Lo mismo tratan de hacer Alper, Danny o Jermaine, los strattcoachs, una especie de patrulla callejera que intenta mantener a los chicos a salvo de la delincuencia en Arnhem. Los tres recorren la zona con su ropa deportiva de uniforme e intentan sofocar trifulcas antes de que lleguen a palabras mayores. Y a la policía. “Aquí trabajamos en cooperación entre colegios, coaches, vecindarios, trabajadores sociales y policía para mantener la seguridad”, cuenta Hans Jansen, que lidera una de las organizaciones que trabajan en el proyecto de Arnhem como entorno seguro. También vigilan sus redes. “Ahora todo empieza ahí. Antes, si querías hacer algo malo tenías que salir a la calle. Ahora la tentación llega a tu móvil, mientras tus padres duermen”, cuenta Mustafá Amerizine, de la organización Am Support. En esa miríada de esfuerzos es básico el deporte, las canchas en los barrios, los entrenamientos, la ayuda para los deberes y hasta una red para emplear a los chicos como la que lidera Toni Íñiguez, un holandés de origen gallego que preside la Asociación de Empresarios y ha logrado colocar a más de 120 jóvenes para sacarlos del riesgo de delincuencia. O la experiencia de Young Talents, una organización de Róterdam, por involucrar a cientos de chicos en fútbol y actividades, como por ejemplo aprender peluquería. “Se trata de crear una especie de comunidad donde entablen lazos saludables y se sientan protegidos”, asegura su monitor, Cem Sahiner.
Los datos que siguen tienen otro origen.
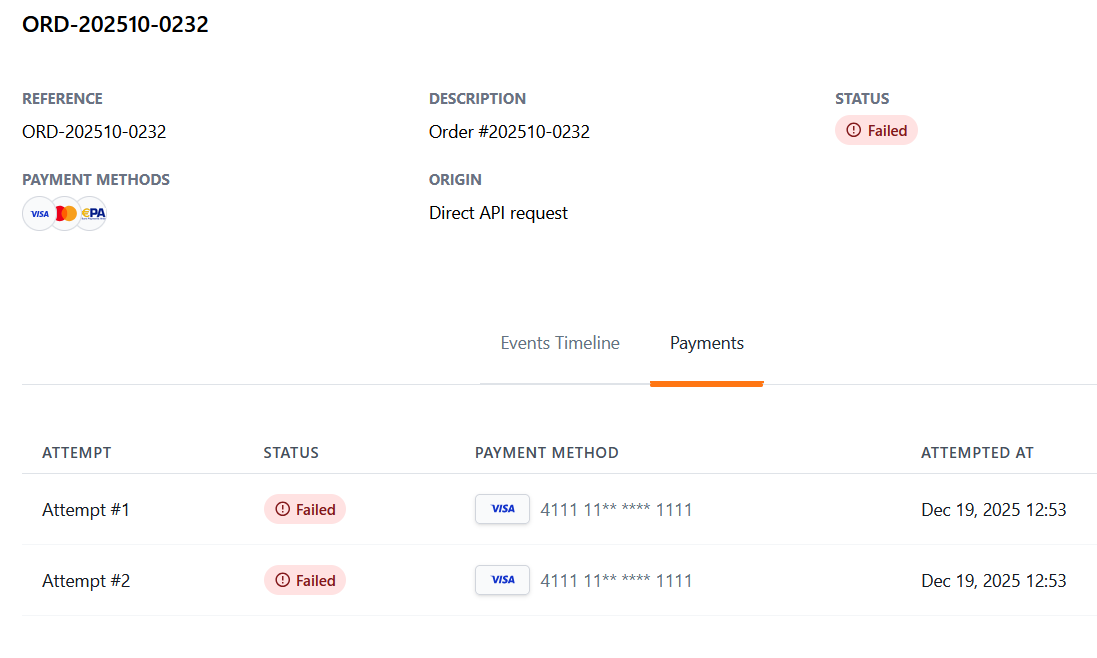Click the Visa card logo in Attempt #2
Viewport: 1097px width, 658px height.
coord(502,580)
Los esfuerzos son enormes. La impotencia también. “Esto está minando nuestro sistema democrático, nuestro Estado de derecho. Infecta nuestras instituciones porque hay una normalización en el uso de las drogas”, asegura el alcalde Marcouh. El debate sobre la legalización debe celebrarse, pero también el de la responsabilidad de los consumidores: “Cuando la gente compra una ropa hecha por niños, todos saben que no es ético. Y todos los consumidores saben que cada gramo tiene sangre. Durante mucho tiempo la policía no lo ha tenido como prioridad. Hasta los asesinatos que han rodeado el juicio de Taghi”.
Lejos de aquí, en un complejo secreto donde se ha desarrollado el mayor juicio criminal de la historia holandesa, Taghi ha sido condenado a cadena perpetua por varios asesinatos. Otros 16 cabecillas también recibieron condenas. Y el rap potente de C6ster (living in a fucked up generation) sigue sonando en un estudio de Ámsterdam en el que los tres adolescentes reunidos bajo la protección de sus gorras, capuchas y en un tono de voz que intenta ser hombruno expresan sus sueños en alto: Elaijah quiere ser arquitecto o kickboxer. Leonicio, artista. Y C6ster, rapero. De hecho, ya lo es. Un pequeño gran rapero de la generación más jodida. Alguien a quien, sin duda, llegaremos a escuchar.